Summary
In Brown v. National Electric Co. Works, 168 Cal. 337, [ 143 P. 606], the defendant, for a valuable consideration, agreed to employ the plaintiff at a monthly salary for an indefinite time.
Summary of this case from Boehm v. SpreckelsOpinion
L.A. No. 3210.
September 29, 1914.
APPEAL from a judgment of the Superior Court of Los Angeles County. Charles Monroe, Judge.
The facts are stated in the opinion of the court.
Flint, Gray Barker, and Rupert B. Turnbull, for Appellant.
George W. Dryer, and W.T. McNeely, for Respondent.
This is an appeal on the judgment-roll by the plaintiff, from a judgment in favor of the defendant.

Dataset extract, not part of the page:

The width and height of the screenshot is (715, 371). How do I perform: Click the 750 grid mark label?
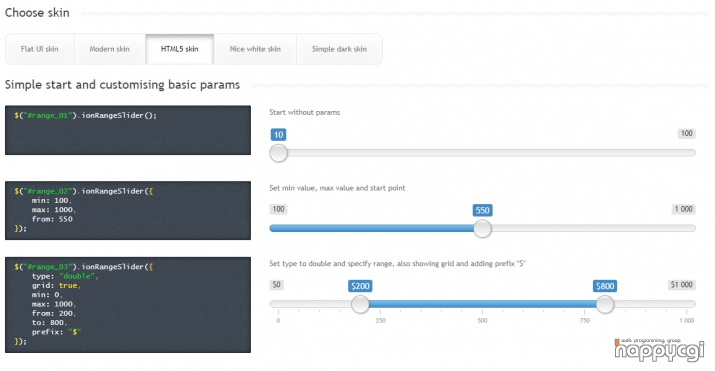pos(585,320)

The action was to recover the sum of five thousand dollars paid by plaintiff to the defendant in consideration of certain shares of its capital stock and of the agreement by the defendant to employ the plaintiff. The plaintiff claims that the contract was broken and that because of the breach he rescinded the same. The decision of the case depends upon the facts stated in the findings.
In January, 1911, plaintiff and defendant made an agreement whereby the defendant agreed to sell to plaintiff five thousand shares of its capital stock and to employ the plaintiff in its business at a salary of one hundred and twenty-five dollars per month, in consideration whereof the plaintiff agreed to purchase the said stock and to enter upon said employment and to pay the defendant the sum of five thousand dollars, the same being the par value of the stock. In pursuance of this agreement the plaintiff purchased the stock, paid the five thousand dollars therefor, and entered upon the employment of the defendant at the salary of one hundred and twenty-five dollars a month. He was retained in the service of the defendant for a little over three months and was then discharged without cause. Thereupon the plaintiff gave notice to the defendant that he rescinded the agreement and returned the certificate of stock, at the same time demanding repayment of the said sum of five thousand dollars, but the defendant refused to pay the same and refused to consider the contract rescinded. No fraud is alleged in the making of this agreement or in the breach thereof and there is no finding of fraud.
Upon these facts the trial court concluded that the plaintiff was not entitled to rescind the contract and that his only remedy was an action for damages for breach of the contract of employment. Upon this theory judgment was given for the defendant.
Although the contract did not fix any period of time during which the defendant was to keep the plaintiff in its service, it is well established that under such circumstances there is an implied agreement to continue the employment for a reasonable time and that the contract is broken if the employee is discharged without good cause. (Pierce v. Tennessee etc. Co., 173 U.S. 1, [43 L. Ed. 591, 19 Sup. Ct. Rep. 335]; Harrington v. Kansas City etc. Co., 60 Mo. App. 223; Davidson v. Laughlin, 138 Cal. 320, [5 L.R.A. (N.S.) 579, 71 P. 345]; Brown v. Crown etc. Co., 150 Cal. 385, [ 89 P. 86].) The agreement to employ the defendant was a material part of the consideration for which he paid the five thousand dollars. When this part of the agreement was broken the plaintiff became entitled to rescind the contract and demand a return of the money paid. Section 1689 of the Civil Code provides that a party to a contract may rescind the same:
"2. If through the fault of the party as to whom he rescinds the consideration for his obligation fails, in whole or in part.
"3. If such consideration becomes entirely void from any cause.
"4. If such consideration, before it is rendered to him, fails in a material respect, from any cause."
The discharge of the plaintiff, without cause, by the defendant, before the reasonable time had elapsed which the contract contemplated, and in the absence of any circumstances showing good reason for the discontinuance of the employment, was a breach of the contract and it amounted to a failure of the consideration thereof in a substantial part. This brings the case within the provisions of subdivision 2 above quoted. Plaintiff has a clear right to rescind, he availed himself of that right by giving the required notice and returning the consideration, and thereupon he became entitled to recover the money he paid upon the contract. The court erred in holding that the plaintiff's sole remedy was an action for damages.
The judgment is reversed.
Lorigan, J., Melvin, J., Henshaw, J., and Sloss, J., concurred.